I noted today that one of my students was "Miss Enjambment," another "Mr. Caesura," another "Miss Repetition," and another "Miss Alliteration." Now, hopefully, none of you are offended by reference to a literary device, for the intention was to clarify that as each of you grasps onto poetry more and more, there are certain literary devices that will become your go-to ones, whether this be structural, syntactical, sound, figurative language, or any other literary element populating a poem (especially if there is a shift, shifts, or any fluctuation to attract those AP readers). Beyond parenthetical mention, second hour spent some time with "Thou Blind Man's Mark" and noted a pattern of shifts overlapping in its tone, alliteration, and rhyme scheme. How about that - multi-layered shifts! And speaking of more poetry analysis, you still have that AP classroom assignment due this week. I heard there were some oddities with the form to write your work, so just make sure you have the response in one of those boxes for submitting.

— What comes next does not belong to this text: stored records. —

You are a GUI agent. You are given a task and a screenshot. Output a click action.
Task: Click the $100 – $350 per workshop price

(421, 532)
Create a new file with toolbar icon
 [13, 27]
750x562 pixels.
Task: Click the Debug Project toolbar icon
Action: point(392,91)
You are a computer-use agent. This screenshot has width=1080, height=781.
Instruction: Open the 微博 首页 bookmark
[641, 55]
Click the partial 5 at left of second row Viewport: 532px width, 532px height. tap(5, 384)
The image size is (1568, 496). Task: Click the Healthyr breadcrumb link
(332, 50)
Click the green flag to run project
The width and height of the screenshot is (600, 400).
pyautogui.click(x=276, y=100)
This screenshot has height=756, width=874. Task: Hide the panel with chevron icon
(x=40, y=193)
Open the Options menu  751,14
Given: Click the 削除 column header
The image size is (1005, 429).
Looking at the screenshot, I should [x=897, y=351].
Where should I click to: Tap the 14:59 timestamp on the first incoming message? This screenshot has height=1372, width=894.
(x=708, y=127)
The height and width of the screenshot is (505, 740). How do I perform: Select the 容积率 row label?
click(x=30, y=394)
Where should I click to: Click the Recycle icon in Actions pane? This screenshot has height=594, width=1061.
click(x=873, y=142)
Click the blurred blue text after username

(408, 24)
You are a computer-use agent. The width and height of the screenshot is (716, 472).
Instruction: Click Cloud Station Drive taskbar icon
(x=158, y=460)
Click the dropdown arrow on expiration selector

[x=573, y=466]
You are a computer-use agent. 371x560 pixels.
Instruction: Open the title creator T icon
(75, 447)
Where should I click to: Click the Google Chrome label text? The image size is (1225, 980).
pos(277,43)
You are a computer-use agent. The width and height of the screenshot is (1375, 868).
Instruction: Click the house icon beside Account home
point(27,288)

2: We finished 1.1 and have spent a lot of time over-analyzing the relationships, character psychoanalysis, and poetic elements that further reveal each character. And there are three of those characters that rhyme! Afterwards, as mentioned in the overall stream of consciousness above (is it weird that my stream of consciousness is more organized like dear Kent and not as wild and wacky as Lear?), an epiphany of shifts occurred in "Thou Blind Man's Mark" review close read. Of course, there was the apostrophe and paradox anchoring its entirety. To further the understanding of our new 1-6 scoring system, we are taking the old 1-9 rangefinders and breaking them down for the thesis, evidence, and sophistication. For homework, you are to take the 5, 6, and 7 (the first one in the packet) essays and rescore for 1-6. Tricky work, especially as you see that the brandishing of evidence can boost your score but may take away from some of the sophisticated value. We'll finish up those rangefinders tomorrow, spend some quality time with Edmund's favorite speech, and see what else we can do on a D day with limited time.
6: We might not have moved around much today, but we spent our entire hour over-analyzing the majority of 1.1, starting with why Kent, Gloucester, and Edmund are the starting three when none of them happen to be the title role and moving into Lear, Goneril, Regan, and Cordelia's portrayal through their diction, poetic structure, enjambment/caesura or lack thereof, faltering iambic pentameter, pronoun usage, and their psychoanalytic sibling role. And we haven't even had any rhyming? Suspicious for a Shakespeare play? Oh, yeah. There must be (cough, cough) some reason that the Lear milieu does not encourage the rhyme. Although, alliteration seems to be the case for creating sound elements. Tomorrow, we will be working the rest of this scene. Reading-wise, make sure to spend some bonding time with Edmund (he needs it, you know, just don't call him by his dad's epithets for him), and his opening speech in 2.1. Off to bed - at least for a some short increments.